J’étais arrivé à l’aéroport de Tel Aviv exténué.

Après une nuit blanche, les questions de l’agent de sécurité avaient ajouté à ma fatigue. J’étais à bout, et bien que je connaisse la procédure, il m’était insupportable de m’y plier. J’étais trop vide pour ça.
Mais évidemment j’obtempérai, histoire d’en finir au plus vite.

Depuis bientôt un peu plus d’un an, l’aventure Rootsisrael avait commencé, et pourtant les débuts me paraissaient tellement lointains que j’avais l’impression d’avoir fait ça toute ma vie. 

Sérieusement, je ne me souvenais pas de la dernière fois que j’avais levé le pied.



***

Assis sur mon siège rangée 62A, en regardant par le hublot de l’avion, je ne pouvais m’empêcher de penser à l’histoire de Sisyphe, dont la mythologie grecque narrait la condamnation atroce. Le présumé père d’Ulysse fut condamné à faire rouler éternellement jusqu’en haut d’une colline un rocher qui en redescendait chaque fois avant de parvenir au sommet.

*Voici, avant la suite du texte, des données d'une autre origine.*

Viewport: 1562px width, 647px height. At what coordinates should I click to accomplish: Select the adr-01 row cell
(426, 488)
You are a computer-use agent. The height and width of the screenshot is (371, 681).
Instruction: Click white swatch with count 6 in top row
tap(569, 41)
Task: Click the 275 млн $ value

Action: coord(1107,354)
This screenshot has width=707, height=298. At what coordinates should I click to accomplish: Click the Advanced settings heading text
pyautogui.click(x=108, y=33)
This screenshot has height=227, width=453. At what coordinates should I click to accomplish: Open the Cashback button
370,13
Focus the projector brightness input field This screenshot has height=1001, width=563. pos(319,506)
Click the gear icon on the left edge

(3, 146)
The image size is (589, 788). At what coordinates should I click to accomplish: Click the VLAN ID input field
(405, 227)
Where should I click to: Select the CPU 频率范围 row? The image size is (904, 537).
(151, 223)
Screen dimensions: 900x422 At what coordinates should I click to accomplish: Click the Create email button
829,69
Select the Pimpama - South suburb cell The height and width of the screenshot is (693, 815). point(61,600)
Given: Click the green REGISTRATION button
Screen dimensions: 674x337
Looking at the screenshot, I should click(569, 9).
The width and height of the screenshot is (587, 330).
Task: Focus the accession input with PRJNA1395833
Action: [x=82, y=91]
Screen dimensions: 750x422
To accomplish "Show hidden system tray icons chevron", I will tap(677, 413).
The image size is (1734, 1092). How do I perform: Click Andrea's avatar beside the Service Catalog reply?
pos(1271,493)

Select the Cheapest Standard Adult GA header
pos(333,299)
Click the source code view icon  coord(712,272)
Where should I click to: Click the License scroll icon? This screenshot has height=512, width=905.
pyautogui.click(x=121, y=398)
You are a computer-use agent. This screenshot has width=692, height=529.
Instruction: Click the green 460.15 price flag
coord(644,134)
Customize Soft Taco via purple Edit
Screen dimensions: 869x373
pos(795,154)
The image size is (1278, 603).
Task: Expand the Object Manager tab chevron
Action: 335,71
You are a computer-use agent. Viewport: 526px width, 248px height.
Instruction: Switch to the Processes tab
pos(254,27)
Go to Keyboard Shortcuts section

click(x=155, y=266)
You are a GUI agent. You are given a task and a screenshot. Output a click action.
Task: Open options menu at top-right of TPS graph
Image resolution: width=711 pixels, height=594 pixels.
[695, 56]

Camus dans son essai « le mythe de Sisyphe », l’avait surnommé le « héros absurde ».

C’est un peu comme ça que je nous voyais.

Emprisonnés dans notre quête de l’éternel recommencement, nous avions déjà mené tant de combats,  dont chacun de nous savait au fond de lui qu’il ne les gagnerait pas, même si nous gagnions quelques batailles.
Nous protégions un fort attaqué en permanence.
A peine avions nous repoussé un ennemi, qu’un autre surgissait.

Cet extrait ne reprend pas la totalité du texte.